[Task requirements]
[A] Quote the passage on depression and Alzheimer's disease between "People who had" and "Dr Monique Breteler.", inclusive.
[B] Answer these questions from the passage on depression and Alzheimer's disease:
(i) How many people aged 60 to 90 took part in the study?
(ii) How many participants developed Alzheimer's disease during the follow-up period?
(iii) How much more likely were people who had depression before age 60 to develop Alzheimer's than those with no depression?
[C] How would the passage on depression and Alzheimer's disease go on after its final sentence? Write the continuation.

[Selected text]

* * *

People who have had depression are more likely to develop Alzheimer’s disease, according to a new study.

Researchers at the Erasmus University Medical Centre in Rotterdam found that people who have experienced depression were 2.5 times more likely to develop the form of dementia than those who had never experienced it.

People who had depression before the age of 60 were nearly four times more likely to develop Alzheimer’s than those with no depression.

The findings are based on a study of 486 people aged 60 to 90 who had no dementia.

Of this group, 134 had experienced at least one episode of depression that prompted them to seek medical advice.

The researchers followed the participants for an average of six years, during which time 33 people developed Alzheimer’s disease.

“We don’t know yet whether depression contributes to the development of Alzheimer’s disease or whether another unknown factor causes both depression and dementia,” said study author Dr Monique Breteler.

* * *

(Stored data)
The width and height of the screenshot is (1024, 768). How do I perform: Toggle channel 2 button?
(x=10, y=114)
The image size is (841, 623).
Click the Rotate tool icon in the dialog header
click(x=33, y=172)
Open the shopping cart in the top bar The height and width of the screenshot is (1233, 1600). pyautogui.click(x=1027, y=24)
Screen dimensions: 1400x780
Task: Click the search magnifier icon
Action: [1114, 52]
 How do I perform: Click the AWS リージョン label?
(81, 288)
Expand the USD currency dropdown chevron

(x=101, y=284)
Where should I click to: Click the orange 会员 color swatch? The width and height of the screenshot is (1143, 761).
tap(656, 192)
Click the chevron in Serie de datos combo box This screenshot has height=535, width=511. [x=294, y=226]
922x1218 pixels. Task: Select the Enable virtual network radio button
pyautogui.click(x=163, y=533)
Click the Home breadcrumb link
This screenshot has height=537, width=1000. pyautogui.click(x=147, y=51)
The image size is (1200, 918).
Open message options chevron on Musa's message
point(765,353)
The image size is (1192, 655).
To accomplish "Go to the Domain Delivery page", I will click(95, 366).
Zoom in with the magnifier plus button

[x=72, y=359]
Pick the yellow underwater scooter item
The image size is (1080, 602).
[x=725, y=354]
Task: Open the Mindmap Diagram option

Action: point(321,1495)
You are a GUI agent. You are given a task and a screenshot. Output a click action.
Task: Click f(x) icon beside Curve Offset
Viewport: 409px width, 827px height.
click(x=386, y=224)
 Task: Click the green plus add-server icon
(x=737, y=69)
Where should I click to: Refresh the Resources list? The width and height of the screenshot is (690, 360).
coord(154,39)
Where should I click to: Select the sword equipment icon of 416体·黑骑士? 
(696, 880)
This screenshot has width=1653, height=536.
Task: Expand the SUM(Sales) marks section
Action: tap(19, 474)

* * *

[Written responses]
[A]
People who had depression before the age of 60 were nearly four times more likely to develop Alzheimer’s than those with no depression.

The findings are based on a study of 486 people aged 60 to 90 who had no dementia.

Of this group, 134 had experienced at least one episode of depression that prompted them to seek medical advice.

The researchers followed the participants for an average of six years, during which time 33 people developed Alzheimer’s disease.

“We don’t know yet whether depression contributes to the development of Alzheimer’s disease or whether another unknown factor causes both depression and dementia,” said study author Dr Monique Breteler.

[B]
(i) 486
(ii) 33
(iii) Nearly four times more likely

[C]
A second study published today in the Archives of General Psychiatry reinforced the Dutch researchers’ findings.

Scientists at the Rush University Medical Centre, Chicago, found that although individuals with depression may be more likely to develop Alzheimer’s disease, symptoms of depression do not appear to increase in the years before a diagnosis is made.

The researchers suggest that depression is not a consequence of developing Alzheimer’s disease but may instead be a risk factor for dementia.